Is it possible for a program to read itself?-CodePudding

Theoretical question. But let's say I have written an assembly program. I have "labelx:" I want the program to read at this memory address and only this size and print to stdout.

Would it be something like

jmp labelx

And then would i then use the Write syscall , making sure to read from the next instruction from labelx:

mov rsi,rip
mov rdi,0x01
mov rdx,?
mov rax,0x01
syscall

to then output to stdout.

However how would I obtain the size to read itself? Especially if there is a label after the code i want to read or code after. Would I have to manually count the lines?

mov rdx,rip (bytes*lines)

And then syscall with populated registers for the syscall to write to from rsi to rdi. Being stdout.

Is this Even possible? Would i have to use the read syscall first, as the write system call requires rsi to be allocated memory buffer. However I assumed .text is already allocated memory and is read only. Would I have to allocate onto the stack or heap or a static buffer first before write, if it's even possible in the first place?

I'm using NASM syntax btw. And pretty new to assembly. And just a question.

CodePudding user response：

Yes, the .text section is just bytes in memory, no different from section .rodata where you might normally put msg: db "hello", 10. x86 is a Von Neumann architecture (not Harvard), so there's no distinction between code pointers and data pointers, other than what you choose to do with them. Use objdump -drwC -Mintel on a linked executable to see the machine-code bytes, or GDB's x command in a running process, to see bytes anywhere.

You can get the assembler to calculate the size by putting labels at the start/end of the part you want, and using mov edx, prog_end - prog_start in the code at the point where you want that size in RDX.

See How does $ work in NASM, exactly? for more about subtracting two labels (in the same section) to get a size. (Where $ is an implicit label at the start of the current line, although $ isn't likely what you want here.)

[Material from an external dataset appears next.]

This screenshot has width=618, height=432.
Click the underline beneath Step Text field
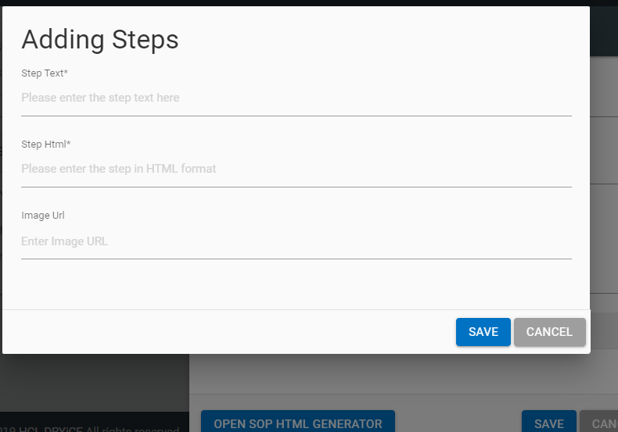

To get the current address into a register, you need a RIP-relative LEA, not mov, because RIP isn't a general-purpose register and there's no special form of mov that reads it.

here:
    lea rsi, [rel here]     ; with DEFAULT REL you could just use [here]
    mov edi, 1              ; stdout fileno
    mov edx, .end - here    ; assemble-time constant size calculation
    mov eax, 1              ; __NR_write
    syscall
.end:

This is fully position-independent, unlike if you used mov esi, here. (How to load address of function or label into register)

The LEA could use lea rsi, [rel $] to assemble to the same machine-code bytes, but you want a label there so you can subtract them.

I optimized your MOV instructions to use 32-bit operand-size, implicitly zero-extending into the full 64-bit RDX and RAX. (And RDI, but write(int fd, void *buf, size_t len) only looks at EDI anyway for the file descriptor).

Note that you can write any bytes of any section; there's nothing special about having a block of code write itself. In the above example, put the start/end labels anywhere. (e.g. foo: and .end:, and mov edx, foo.end - foo taking advantage of how NASM local labels work, by appending to the previous non-local label, so you can reference them from somewhere else. Or just give them both non-dot names.)